Effect of simultaneous application of postural techniques and expiratory muscle strength training on the enhancement of the swallowing function of patients with dysphagia caused by parkinson’s disease

Haewon Byeon 1
PMCID: PMC4932070  PMID: 27390429

Abstract

[Purpose] This study aimed to investigate the effect of simultaneous application of postural techniques and expiratory muscle strength training on the enhancement of the swallowing function of patients with dysphagia caused by Parkinson’s disease. [Subjects and Methods] The subjects of this study were 18 patients who received simultaneous application of postural techniques and expiratory muscle strength training and 15 patients who received expiratory muscle strength training only. Postural techniques were conducted in the order of chin tucking, head rotation, head tilting, bending head back, and lying down, while expiratory muscle strength training was conducted at a resistance level of about 70% of the maximal expiratory pressure. Swallowing recovery was assessed by using the Functional Dysphagia Scale based on videofluoroscopic studies. [Results] The mean value obtained in the videofluoroscopic studies for both groups decreased after the treatment. In the postural techniques plus expiratory muscle strength training group, the decrease was significantly greater than that in the expiratory muscle strength training-only group. [Conclusion] The results imply that simultaneous performance of postural techniques and expiratory muscle strength training is more effective than expiratory muscle strength training alone when applied in the swallowing rehabilitation for patients with dysphagia caused by Parkinson’s disease.

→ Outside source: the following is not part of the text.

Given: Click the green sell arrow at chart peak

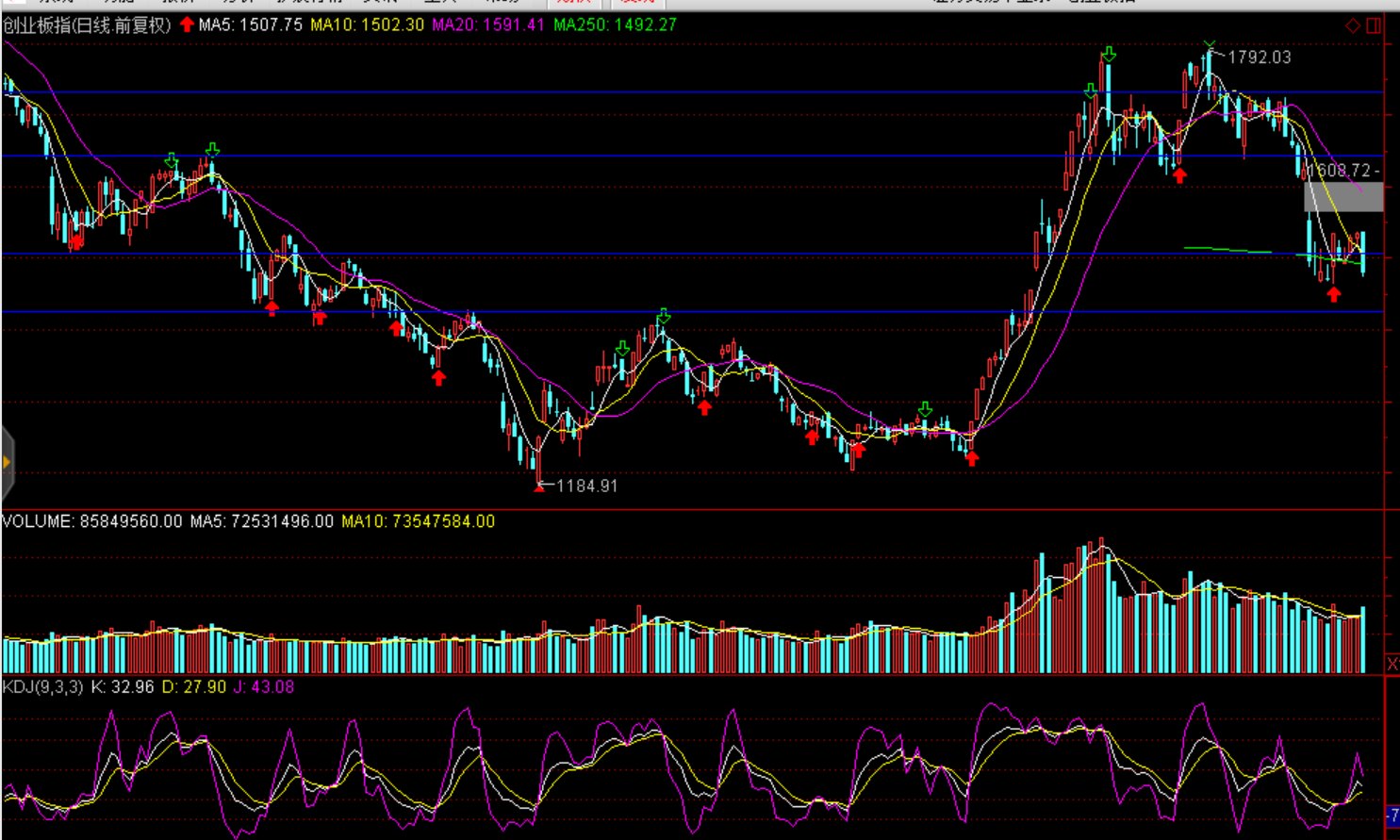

Key words: Parkinson’s disease, Expiratory muscle strength training, Dysphagia

INTRODUCTION

From a functional perspective, the swallowing process is composed of 3 phases, namely the oral, pharyngeal, and esophageal phases. In general, dysphagia caused by neurological disorders is frequently caused by problems in the pharyngeal phase1). The pharyngeal phase is defined as the process from pharyngeal swallowing to complete passage of food boluses through the upper esophageal sphincter.

In cases of epiglottal folding, the closure of the vocal cord and laryngeal vestibule is incomplete in the esophageal phase; thus, aspiration or penetration, which is the passage of food boluses through the pharynx, can occur. Severe cases can lead to aspiration pneumonia. Thus, in order to prevent aspiration pneumonia and achieve safe swallowing, optimum intervention strategies that consider the symptoms of dysphagia are required.

Especially, as unlike stroke, neurodegenerative diseases such as Parkinson’s disease worsen dysphagia with disease progression, regular diagnosis and rehabilitation are required for the rest of the patient’s life. Hence, for successful rehabilitation of swallowing function in Parkinson’s disease, a transdisciplinary approach is critical, in which physicians, nurses, physical therapists, speech pathologists, and nutritionists make decisions in a cooperative manner1).

Compensation techniques such as postural techniques and maneuver have been generally conducted as swallowing rehabilitation interventions2). These compensation techniques (e.g., postural techniques) have been verified to be significantly effective for the enhancement of swallowing function by many studies3, 4).

Recently, expiratory muscle strength training (EMST) was reported to be effective for swallowing rehabilitation in patients with Parkinson’s disease5, 6). EMST is a treatment intervention for patients with functional disorders of the respiratory system that are caused by weakening of respiratory muscles. It not only enhances respiratory functions but also postpones the outbreak of complications of the respiratory system5).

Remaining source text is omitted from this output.